#### Items from a dataset
────────────────────────────────────────
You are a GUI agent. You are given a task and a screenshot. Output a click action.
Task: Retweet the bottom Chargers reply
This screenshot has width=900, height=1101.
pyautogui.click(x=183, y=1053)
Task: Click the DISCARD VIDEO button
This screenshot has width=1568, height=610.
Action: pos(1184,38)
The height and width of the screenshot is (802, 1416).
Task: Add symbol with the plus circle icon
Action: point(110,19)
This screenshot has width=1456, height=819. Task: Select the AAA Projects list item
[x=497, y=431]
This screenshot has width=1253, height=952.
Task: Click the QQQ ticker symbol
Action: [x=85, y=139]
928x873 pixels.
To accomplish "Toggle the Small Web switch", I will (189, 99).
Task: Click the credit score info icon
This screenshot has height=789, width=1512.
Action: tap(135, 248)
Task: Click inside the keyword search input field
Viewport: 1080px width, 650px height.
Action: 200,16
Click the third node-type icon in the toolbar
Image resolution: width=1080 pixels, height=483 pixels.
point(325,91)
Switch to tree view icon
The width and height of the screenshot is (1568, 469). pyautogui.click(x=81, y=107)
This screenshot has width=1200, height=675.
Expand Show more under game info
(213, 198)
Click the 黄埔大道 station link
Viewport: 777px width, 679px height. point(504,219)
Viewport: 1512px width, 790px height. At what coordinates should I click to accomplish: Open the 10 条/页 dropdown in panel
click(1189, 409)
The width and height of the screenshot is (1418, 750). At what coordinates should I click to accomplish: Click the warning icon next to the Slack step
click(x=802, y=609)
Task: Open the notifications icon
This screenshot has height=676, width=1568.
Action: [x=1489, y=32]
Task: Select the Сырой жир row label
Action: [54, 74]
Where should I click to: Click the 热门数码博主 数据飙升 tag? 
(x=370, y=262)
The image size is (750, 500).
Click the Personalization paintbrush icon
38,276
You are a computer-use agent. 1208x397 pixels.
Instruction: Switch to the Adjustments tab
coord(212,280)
────────────────────────────────────────
#### To be done
Arrange every line of the entries above as a Markdown table with two columns, Row and Line. Give each line its own numbered row and leave out blank lines.

#### Answer to the problem
| Row | Line |
|---|---|
| 1 | You are a GUI agent. You are given a task and a screenshot. Output a click action. |
| 2 | Task: Retweet the bottom Chargers reply |
| 3 | This screenshot has width=900, height=1101. |
| 4 | pyautogui.click(x=183, y=1053) |
| 5 | Task: Click the DISCARD VIDEO button |
| 6 | This screenshot has width=1568, height=610. |
| 7 | Action: pos(1184,38) |
| 8 | The height and width of the screenshot is (802, 1416). |
| 9 | Task: Add symbol with the plus circle icon |
| 10 | Action: point(110,19) |
| 11 | This screenshot has width=1456, height=819. Task: Select the AAA Projects list item |
| 12 | [x=497, y=431] |
| 13 | This screenshot has width=1253, height=952. |
| 14 | Task: Click the QQQ ticker symbol |
| 15 | Action: [x=85, y=139] |
| 16 | 928x873 pixels. |
| 17 | To accomplish "Toggle the Small Web switch", I will (189, 99). |
| 18 | Task: Click the credit score info icon |
| 19 | This screenshot has height=789, width=1512. |
| 20 | Action: tap(135, 248) |
| 21 | Task: Click inside the keyword search input field |
| 22 | Viewport: 1080px width, 650px height. |
| 23 | Action: 200,16 |
| 24 | Click the third node-type icon in the toolbar |
| 25 | Image resolution: width=1080 pixels, height=483 pixels. |
| 26 | point(325,91) |
| 27 | Switch to tree view icon |
| 28 | The width and height of the screenshot is (1568, 469). pyautogui.click(x=81, y=107) |
| 29 | This screenshot has width=1200, height=675. |
| 30 | Expand Show more under game info |
| 31 | (213, 198) |
| 32 | Click the 黄埔大道 station link |
| 33 | Viewport: 777px width, 679px height. point(504,219) |
| 34 | Viewport: 1512px width, 790px height. At what coordinates should I click to accomplish: Open the 10 条/页 dropdown in panel |
| 35 | click(1189, 409) |
| 36 | The width and height of the screenshot is (1418, 750). At what coordinates should I click to accomplish: Click the warning icon next to the Slack step |
| 37 | click(x=802, y=609) |
| 38 | Task: Open the notifications icon |
| 39 | This screenshot has height=676, width=1568. |
| 40 | Action: [x=1489, y=32] |
| 41 | Task: Select the Сырой жир row label |
| 42 | Action: [54, 74] |
| 43 | Where should I click to: Click the 热门数码博主 数据飙升 tag?  |
| 44 | (x=370, y=262) |
| 45 | The image size is (750, 500). |
| 46 | Click the Personalization paintbrush icon |
| 47 | 38,276 |
| 48 | You are a computer-use agent. 1208x397 pixels. |
| 49 | Instruction: Switch to the Adjustments tab |
| 50 | coord(212,280) |